>Dr. P, Dr. H, and I spent the morning of May 11 – our last day in Florence – at Il Duomo, Santa Maria Fiore (the church attached under Il Duomo), and Santa Reparata (the church under Santa Maria Fiore). We were a bit worried when we set out because it was quite overcast and we worried that the view from the top of Il Duomo would not be very good. No worries needed – the view was great and we had quite an interesting time in the dome as well as on it.
This dark picture is taking from Santa Maria Fiore looking up Il Duomo. We climbed 643 stairs to get to the top and outside, with intermittent stops inside Il Duomo right under the stained glass windows and right below the arch.
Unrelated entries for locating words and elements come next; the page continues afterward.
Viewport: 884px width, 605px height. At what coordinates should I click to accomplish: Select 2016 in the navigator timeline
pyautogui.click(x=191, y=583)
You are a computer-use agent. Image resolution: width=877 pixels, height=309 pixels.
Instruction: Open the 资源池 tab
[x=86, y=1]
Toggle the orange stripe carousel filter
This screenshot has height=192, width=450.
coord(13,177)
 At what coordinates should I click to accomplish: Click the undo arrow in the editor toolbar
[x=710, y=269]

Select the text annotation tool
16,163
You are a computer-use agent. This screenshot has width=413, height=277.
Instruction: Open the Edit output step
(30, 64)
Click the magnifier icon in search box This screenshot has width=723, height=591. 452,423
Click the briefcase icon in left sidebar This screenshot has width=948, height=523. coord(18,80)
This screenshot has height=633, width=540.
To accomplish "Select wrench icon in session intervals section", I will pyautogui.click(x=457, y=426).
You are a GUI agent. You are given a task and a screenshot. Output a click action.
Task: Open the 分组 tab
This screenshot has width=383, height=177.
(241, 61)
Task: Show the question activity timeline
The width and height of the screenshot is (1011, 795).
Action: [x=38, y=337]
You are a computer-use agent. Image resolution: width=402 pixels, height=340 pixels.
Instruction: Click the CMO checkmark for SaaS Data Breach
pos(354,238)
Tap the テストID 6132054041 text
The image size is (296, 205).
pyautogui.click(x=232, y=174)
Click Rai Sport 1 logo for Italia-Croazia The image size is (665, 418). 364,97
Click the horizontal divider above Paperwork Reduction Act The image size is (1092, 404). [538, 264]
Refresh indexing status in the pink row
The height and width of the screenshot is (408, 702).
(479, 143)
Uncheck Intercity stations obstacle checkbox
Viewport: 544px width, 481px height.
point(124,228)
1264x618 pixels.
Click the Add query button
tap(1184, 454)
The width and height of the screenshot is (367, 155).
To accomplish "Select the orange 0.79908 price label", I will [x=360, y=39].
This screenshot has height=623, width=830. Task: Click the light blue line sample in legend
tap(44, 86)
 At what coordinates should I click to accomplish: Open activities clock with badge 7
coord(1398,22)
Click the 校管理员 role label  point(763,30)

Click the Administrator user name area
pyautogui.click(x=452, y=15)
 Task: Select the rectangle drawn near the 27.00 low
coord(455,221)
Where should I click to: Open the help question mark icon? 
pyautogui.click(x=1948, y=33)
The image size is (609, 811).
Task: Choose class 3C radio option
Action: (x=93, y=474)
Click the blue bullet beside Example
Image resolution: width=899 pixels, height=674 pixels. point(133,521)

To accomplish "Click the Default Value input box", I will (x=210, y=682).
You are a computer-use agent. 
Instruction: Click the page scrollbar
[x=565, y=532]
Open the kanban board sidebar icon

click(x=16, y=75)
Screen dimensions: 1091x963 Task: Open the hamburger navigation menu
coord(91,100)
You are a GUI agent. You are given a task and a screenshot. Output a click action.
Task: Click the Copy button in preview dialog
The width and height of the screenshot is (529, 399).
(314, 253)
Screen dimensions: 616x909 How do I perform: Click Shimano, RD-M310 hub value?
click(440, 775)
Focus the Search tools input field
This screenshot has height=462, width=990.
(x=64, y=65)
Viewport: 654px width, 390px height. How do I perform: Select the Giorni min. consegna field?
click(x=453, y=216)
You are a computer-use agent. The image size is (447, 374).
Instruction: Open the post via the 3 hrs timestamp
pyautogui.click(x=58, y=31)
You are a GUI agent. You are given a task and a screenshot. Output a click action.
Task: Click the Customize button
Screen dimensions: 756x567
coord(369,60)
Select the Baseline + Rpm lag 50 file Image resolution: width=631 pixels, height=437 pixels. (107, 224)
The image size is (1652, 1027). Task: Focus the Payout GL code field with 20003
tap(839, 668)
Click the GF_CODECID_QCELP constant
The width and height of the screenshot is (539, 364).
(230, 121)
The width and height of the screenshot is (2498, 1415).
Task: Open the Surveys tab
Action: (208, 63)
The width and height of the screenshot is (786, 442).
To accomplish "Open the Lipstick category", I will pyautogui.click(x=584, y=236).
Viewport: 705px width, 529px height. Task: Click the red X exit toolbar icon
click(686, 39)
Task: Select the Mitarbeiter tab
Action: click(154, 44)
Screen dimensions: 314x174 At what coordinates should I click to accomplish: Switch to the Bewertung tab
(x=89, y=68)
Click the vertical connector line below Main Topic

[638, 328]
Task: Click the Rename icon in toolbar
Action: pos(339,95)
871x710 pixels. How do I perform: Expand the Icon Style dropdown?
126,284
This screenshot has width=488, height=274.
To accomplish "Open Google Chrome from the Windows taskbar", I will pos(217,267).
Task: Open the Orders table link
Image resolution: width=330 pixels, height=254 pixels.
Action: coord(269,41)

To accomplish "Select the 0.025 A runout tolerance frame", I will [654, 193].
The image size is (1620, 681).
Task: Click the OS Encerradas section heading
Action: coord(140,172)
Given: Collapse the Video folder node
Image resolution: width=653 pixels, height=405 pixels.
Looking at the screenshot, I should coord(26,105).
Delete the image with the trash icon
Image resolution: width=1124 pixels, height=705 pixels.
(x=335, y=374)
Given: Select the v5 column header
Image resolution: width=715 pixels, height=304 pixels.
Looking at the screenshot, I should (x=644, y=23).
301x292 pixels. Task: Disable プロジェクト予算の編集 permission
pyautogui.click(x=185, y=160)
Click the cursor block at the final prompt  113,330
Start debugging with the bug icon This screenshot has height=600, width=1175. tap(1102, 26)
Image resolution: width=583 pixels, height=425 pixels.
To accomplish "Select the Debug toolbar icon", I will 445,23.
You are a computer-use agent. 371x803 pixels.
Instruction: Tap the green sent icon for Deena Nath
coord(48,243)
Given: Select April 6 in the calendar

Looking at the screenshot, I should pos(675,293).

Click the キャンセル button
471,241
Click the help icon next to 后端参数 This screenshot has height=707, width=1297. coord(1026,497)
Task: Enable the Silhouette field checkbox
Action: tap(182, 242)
As we climbed the stairs, we saw this sign: Seriously, what the fuck is wrong with people? Who the fuck would write on the wall of an amazing church? Why can they not exercise any self-control or restraint? As I was to learn in Rome at the Catacombs, idiot assholes who do this types of things ruin the experience for everyone else when things get taken away. How much would it suck if the stairs to Il Duomo were closed due to excessive graffiti? If caught writing on walls, the defacers deserve to have there hands broken on the spot. Sigh.
Anyway, my seething anger at other people was forgotten when we finally got to the top and enjoyed the views. The second picture is of the synagogue in Florence. I think it is one of the most stunning synagogues I have ever seen. (Dr. H’s guidebook (or maybe my little map-guide, I can’t remember) said that the ark still has swastikas carved in it from when it was ransacked in the 1940s.) We stayed up on the cupola and just gaped for some time before heading back down.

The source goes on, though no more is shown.